A tailored career

After trying many jobs on for size, Madison tailor finds the one that suits him best is making others shine.

From the pages of In Business magazine.

Monetti Tailoring on University Avenue is a place where four electric sewing machines replace office desks as workers rip seams, hem slacks, and replace zippers. Proprietor Mario Gahona, 40, took the business over in 2014 from its founder and namesake, Luigi “Gino” Monetti. “We laughed when we first met,” recalls Gahona. “I was Mario, he was Luigi, just like the video game (Mario Bros.),” he smiles. “I love Gino like a brother or uncle.”

Monetti Tailoring has been in business for over 20 years, altering everything from bridal wear to uniforms. On a back rack, garments and draperies hang as a reminder of work needing to be done. There’s an ROTC jacket, several wedding gowns, a faux-fur coat, a University Police uniform, leather jackets, and men’s and women’s suits.

Each has already been pinned to ensure that items are perfectly sized.

Stormy beginnings

In 2002, when Gahona first arrived in the U.S. with tailoring experience, his “dream job” was to work as a server for a Perkins Restaurant and learn English. He laughs about that now.

Gahona shortens the length of a man’s suit jacket from the top, marking the shoulder with chalk, opening and adjusting the seam, and then cutting a piece of fabric from under the collar to raise the coat length.

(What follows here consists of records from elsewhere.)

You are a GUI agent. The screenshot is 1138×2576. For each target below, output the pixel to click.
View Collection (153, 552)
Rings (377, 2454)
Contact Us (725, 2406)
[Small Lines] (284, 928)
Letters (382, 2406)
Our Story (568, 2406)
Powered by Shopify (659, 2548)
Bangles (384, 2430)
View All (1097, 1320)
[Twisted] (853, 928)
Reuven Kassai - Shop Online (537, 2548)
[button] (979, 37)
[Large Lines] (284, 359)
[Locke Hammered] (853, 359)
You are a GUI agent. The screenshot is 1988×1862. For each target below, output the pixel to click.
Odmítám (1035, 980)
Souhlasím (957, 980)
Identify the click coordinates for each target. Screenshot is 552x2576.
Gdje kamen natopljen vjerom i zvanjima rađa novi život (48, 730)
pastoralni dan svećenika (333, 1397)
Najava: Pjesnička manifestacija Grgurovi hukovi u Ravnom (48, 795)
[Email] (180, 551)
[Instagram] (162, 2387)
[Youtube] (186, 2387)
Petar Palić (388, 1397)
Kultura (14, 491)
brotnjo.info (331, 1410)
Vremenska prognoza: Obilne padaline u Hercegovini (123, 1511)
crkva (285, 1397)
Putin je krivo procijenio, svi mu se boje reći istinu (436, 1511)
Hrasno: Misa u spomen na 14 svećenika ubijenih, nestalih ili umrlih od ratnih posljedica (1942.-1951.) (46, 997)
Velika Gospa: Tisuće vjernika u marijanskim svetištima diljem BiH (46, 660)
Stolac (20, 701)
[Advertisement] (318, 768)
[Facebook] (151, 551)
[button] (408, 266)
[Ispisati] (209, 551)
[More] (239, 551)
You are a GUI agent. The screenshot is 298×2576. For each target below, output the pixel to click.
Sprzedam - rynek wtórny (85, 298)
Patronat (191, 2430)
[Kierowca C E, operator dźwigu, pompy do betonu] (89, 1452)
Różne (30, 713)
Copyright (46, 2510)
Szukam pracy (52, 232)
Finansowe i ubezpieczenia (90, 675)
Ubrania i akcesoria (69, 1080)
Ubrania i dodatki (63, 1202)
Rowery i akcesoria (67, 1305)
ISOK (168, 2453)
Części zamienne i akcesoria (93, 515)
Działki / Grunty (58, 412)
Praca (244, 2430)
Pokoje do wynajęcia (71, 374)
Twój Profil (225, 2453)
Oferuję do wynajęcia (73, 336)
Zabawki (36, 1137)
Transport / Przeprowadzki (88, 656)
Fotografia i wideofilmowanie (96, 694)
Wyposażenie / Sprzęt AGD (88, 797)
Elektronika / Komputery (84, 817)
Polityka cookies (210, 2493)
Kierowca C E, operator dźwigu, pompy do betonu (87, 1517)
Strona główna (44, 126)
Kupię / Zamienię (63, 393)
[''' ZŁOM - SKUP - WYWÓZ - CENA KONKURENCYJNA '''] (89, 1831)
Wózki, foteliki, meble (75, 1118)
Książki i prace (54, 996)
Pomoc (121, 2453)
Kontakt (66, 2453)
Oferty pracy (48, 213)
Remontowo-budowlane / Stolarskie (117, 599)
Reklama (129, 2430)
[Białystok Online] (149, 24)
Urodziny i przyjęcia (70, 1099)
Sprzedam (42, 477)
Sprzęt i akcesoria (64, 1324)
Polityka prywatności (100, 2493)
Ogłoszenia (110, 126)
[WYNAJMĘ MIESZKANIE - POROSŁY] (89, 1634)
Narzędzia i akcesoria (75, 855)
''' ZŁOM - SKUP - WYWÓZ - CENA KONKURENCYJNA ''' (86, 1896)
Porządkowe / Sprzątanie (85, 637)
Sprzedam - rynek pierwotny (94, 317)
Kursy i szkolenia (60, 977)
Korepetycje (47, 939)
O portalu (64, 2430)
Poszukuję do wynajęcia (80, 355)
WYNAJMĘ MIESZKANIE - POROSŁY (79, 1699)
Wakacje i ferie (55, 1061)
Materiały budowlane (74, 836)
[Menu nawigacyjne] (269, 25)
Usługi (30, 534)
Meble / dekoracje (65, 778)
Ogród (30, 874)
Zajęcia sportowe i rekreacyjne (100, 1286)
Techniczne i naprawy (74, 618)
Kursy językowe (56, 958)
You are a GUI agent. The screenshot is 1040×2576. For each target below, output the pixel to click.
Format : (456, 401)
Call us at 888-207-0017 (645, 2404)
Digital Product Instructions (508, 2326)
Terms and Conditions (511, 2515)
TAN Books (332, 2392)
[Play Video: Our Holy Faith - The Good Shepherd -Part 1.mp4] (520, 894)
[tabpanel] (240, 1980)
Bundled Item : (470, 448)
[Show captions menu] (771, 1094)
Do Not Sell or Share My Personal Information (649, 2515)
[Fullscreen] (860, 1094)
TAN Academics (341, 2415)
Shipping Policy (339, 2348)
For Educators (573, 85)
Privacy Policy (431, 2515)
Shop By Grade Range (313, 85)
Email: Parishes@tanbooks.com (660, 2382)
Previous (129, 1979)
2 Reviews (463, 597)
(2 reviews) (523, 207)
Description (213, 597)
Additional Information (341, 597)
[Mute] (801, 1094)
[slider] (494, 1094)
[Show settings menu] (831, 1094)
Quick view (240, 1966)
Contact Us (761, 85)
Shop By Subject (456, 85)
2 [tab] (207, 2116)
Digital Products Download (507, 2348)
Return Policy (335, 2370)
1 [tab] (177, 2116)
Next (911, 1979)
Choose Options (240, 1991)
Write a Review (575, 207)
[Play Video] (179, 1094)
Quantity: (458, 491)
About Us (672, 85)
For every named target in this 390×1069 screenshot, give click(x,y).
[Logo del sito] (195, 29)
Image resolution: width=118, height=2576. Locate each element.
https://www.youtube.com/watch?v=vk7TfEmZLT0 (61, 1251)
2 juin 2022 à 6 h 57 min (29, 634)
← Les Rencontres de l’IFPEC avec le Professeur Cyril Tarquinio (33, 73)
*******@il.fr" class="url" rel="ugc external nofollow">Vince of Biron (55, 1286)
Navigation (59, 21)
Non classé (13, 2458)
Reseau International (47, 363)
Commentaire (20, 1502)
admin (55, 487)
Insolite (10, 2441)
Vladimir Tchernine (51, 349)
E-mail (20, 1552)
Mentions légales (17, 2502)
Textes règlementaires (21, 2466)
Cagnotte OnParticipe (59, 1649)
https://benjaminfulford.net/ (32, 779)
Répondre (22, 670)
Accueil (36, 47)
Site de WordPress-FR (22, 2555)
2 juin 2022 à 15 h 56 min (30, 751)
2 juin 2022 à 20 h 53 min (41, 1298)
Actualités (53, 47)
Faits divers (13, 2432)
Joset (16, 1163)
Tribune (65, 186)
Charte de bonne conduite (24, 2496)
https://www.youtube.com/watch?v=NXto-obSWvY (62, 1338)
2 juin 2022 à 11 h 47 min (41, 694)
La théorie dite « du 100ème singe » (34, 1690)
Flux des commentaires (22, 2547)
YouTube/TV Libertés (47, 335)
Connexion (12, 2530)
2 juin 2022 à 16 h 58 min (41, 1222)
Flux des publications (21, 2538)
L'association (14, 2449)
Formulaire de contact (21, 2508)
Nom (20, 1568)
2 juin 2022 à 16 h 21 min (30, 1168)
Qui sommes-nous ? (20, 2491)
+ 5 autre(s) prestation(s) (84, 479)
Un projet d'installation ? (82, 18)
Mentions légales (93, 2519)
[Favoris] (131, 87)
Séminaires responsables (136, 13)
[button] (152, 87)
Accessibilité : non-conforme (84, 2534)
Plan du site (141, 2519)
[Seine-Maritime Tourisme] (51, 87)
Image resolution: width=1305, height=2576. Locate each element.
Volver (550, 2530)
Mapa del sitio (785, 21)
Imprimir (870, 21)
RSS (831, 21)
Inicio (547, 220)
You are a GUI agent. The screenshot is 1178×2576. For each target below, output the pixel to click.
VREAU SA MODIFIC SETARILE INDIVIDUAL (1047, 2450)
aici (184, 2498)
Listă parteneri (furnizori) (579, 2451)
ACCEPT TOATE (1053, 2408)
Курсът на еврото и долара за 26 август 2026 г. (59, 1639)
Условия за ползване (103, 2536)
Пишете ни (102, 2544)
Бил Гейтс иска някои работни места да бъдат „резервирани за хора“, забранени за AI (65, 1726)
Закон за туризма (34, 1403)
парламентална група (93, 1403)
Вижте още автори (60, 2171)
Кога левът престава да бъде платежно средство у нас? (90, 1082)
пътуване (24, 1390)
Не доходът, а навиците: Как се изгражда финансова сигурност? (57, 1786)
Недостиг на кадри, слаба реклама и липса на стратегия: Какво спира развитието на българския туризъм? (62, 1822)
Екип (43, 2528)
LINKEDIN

He did work for Perkins before being hired as a tailor at Marshall Field’s (which was later acquired by Macy’s) in Minneapolis. After agreeing to help out a friend in the roofing business during his off-hours, Gahona soon realized that roofing paid better than tailoring. “I made a lot more money roofing a few hours a week than at Marshall Field’s,” he notes.

In 2006, after storms hit the Madison area, Gahona and his friend moved here to work as subcontractors for a local roofing firm. Unfortunately, they weren’t the only roofers with that idea. “There was so much competition, I lost everything,” he says. “I had to find another job.”

Eventually, he wandered into Monetti Tailoring, met Gino, and forged his career.

Now he runs the shop, manages five employees, and keeps customers well dressed and perfectly fitted. “I’m very strict,” he says of his management style. “I think that’s important when managing, and it helps them learn.”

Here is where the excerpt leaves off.